• Task description: Can you copy every item below again word for word, leaving the pictures out?

• Supplied records:
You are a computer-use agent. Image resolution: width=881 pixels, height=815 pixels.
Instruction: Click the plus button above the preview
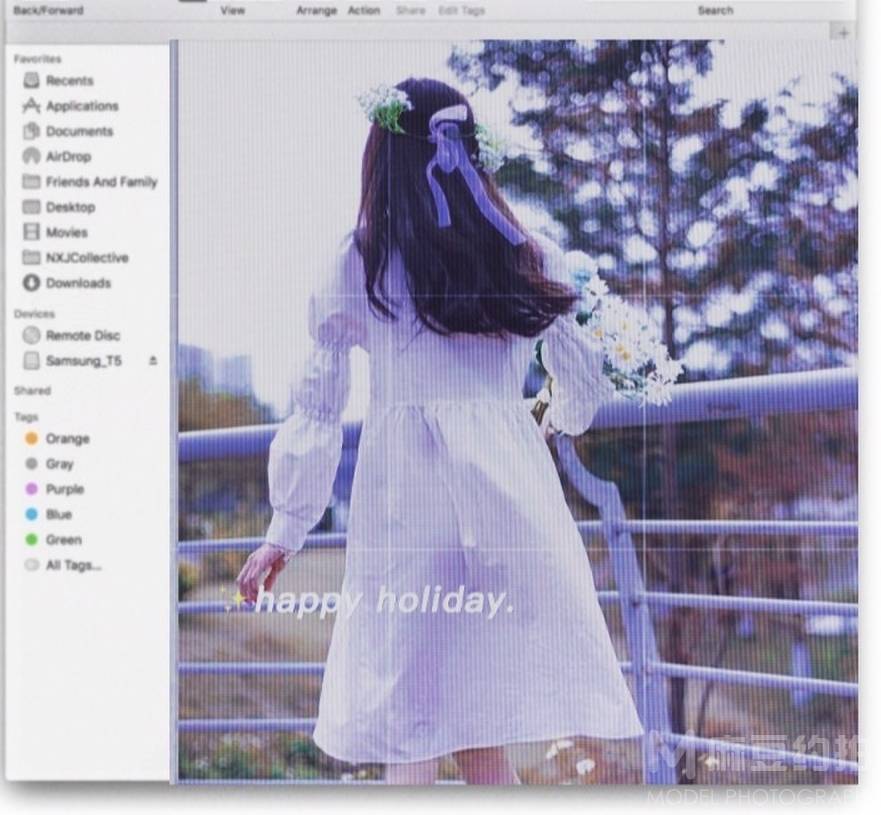click(843, 33)
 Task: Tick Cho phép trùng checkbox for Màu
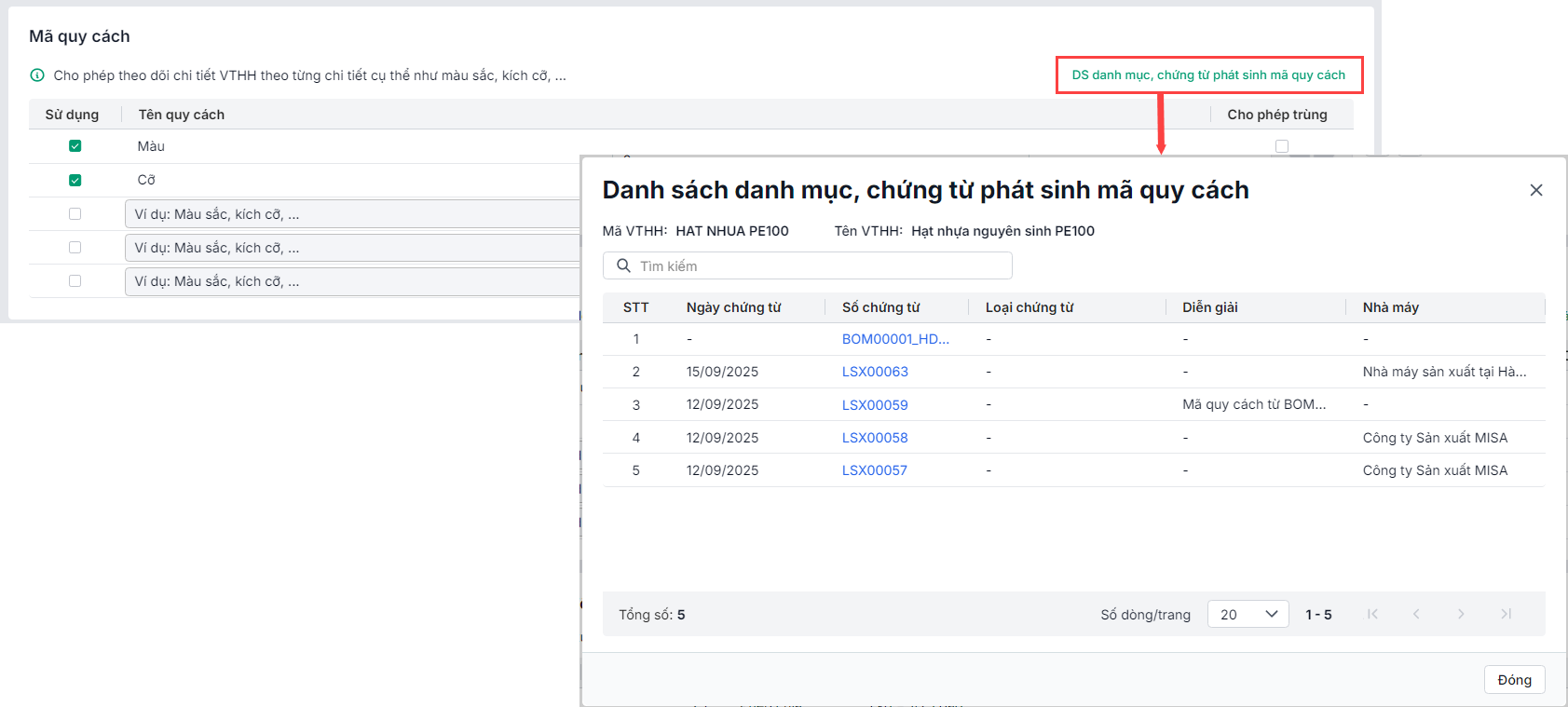click(x=1282, y=146)
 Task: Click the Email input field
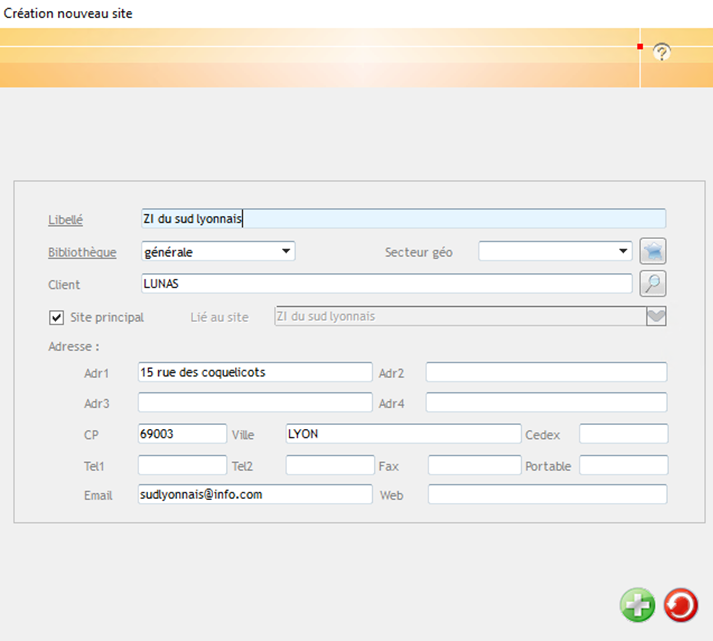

• Solution for this problem:
You are a computer-use agent. Image resolution: width=881 pixels, height=815 pixels.
Instruction: Click the plus button above the preview
click(843, 33)
 Task: Tick Cho phép trùng checkbox for Màu
click(x=1282, y=146)
 Task: Click the Email input field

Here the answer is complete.